= Dataset content =

§

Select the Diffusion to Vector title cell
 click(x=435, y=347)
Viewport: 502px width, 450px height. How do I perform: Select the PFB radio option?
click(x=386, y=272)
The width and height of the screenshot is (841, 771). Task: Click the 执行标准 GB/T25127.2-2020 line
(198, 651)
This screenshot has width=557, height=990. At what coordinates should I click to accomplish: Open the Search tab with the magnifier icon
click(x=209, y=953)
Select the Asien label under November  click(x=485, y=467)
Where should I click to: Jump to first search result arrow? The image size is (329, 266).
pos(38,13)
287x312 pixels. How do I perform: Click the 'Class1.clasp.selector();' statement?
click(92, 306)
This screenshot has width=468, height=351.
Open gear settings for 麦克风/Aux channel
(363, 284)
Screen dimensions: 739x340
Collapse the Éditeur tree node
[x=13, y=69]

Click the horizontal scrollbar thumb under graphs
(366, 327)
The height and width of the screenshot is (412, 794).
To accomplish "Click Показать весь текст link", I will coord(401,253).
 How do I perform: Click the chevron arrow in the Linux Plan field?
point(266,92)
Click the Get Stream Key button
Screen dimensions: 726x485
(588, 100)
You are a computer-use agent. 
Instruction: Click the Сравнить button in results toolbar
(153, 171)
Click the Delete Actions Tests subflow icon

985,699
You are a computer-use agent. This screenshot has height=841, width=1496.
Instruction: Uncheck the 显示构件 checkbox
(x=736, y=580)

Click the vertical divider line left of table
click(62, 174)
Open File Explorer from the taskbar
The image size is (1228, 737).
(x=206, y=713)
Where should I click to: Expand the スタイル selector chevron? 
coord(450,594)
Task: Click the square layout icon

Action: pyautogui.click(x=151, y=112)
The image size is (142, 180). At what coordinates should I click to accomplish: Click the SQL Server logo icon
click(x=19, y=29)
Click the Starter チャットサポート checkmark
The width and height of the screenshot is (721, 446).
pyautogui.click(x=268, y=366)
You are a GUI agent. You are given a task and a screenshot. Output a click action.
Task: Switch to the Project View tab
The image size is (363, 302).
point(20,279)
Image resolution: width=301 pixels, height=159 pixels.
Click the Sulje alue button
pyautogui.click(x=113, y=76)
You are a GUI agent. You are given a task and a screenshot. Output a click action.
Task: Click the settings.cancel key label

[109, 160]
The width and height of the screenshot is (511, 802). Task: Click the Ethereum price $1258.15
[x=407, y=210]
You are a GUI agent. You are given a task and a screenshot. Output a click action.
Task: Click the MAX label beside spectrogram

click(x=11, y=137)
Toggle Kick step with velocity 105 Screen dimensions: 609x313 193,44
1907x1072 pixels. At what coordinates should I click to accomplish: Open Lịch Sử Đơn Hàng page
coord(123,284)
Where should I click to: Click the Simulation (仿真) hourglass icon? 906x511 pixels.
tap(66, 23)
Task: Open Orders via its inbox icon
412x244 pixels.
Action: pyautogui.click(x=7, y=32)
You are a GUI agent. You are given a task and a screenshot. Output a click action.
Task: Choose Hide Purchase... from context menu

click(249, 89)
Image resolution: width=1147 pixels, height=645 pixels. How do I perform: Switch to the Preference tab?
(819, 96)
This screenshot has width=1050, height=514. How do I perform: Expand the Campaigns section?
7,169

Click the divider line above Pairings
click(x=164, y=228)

§

= Required task =
Rescale the rows from the line containing "You are a computer-use agent. This" through the line containing "point(20,279)", and reproduce every line, requests included. Multiply each coordinate in the answers by 0.7 and round to a whole number, with halves rounded up.

= Answer below =
You are a computer-use agent. This screenshot has height=841, width=1496.
Instruction: Uncheck the 显示构件 checkbox
(x=515, y=406)

Click the vertical divider line left of table
click(43, 122)
Open File Explorer from the taskbar
The image size is (1228, 737).
(x=144, y=499)
Where should I click to: Expand the スタイル selector chevron? 
coord(315,416)
Task: Click the square layout icon

Action: pyautogui.click(x=106, y=78)
The image size is (142, 180). At what coordinates should I click to accomplish: Click the SQL Server logo icon
click(x=13, y=20)
Click the Starter チャットサポート checkmark
The width and height of the screenshot is (721, 446).
pyautogui.click(x=188, y=256)
You are a GUI agent. You are given a task and a screenshot. Output a click action.
Task: Switch to the Project View tab
The image size is (363, 302).
point(14,195)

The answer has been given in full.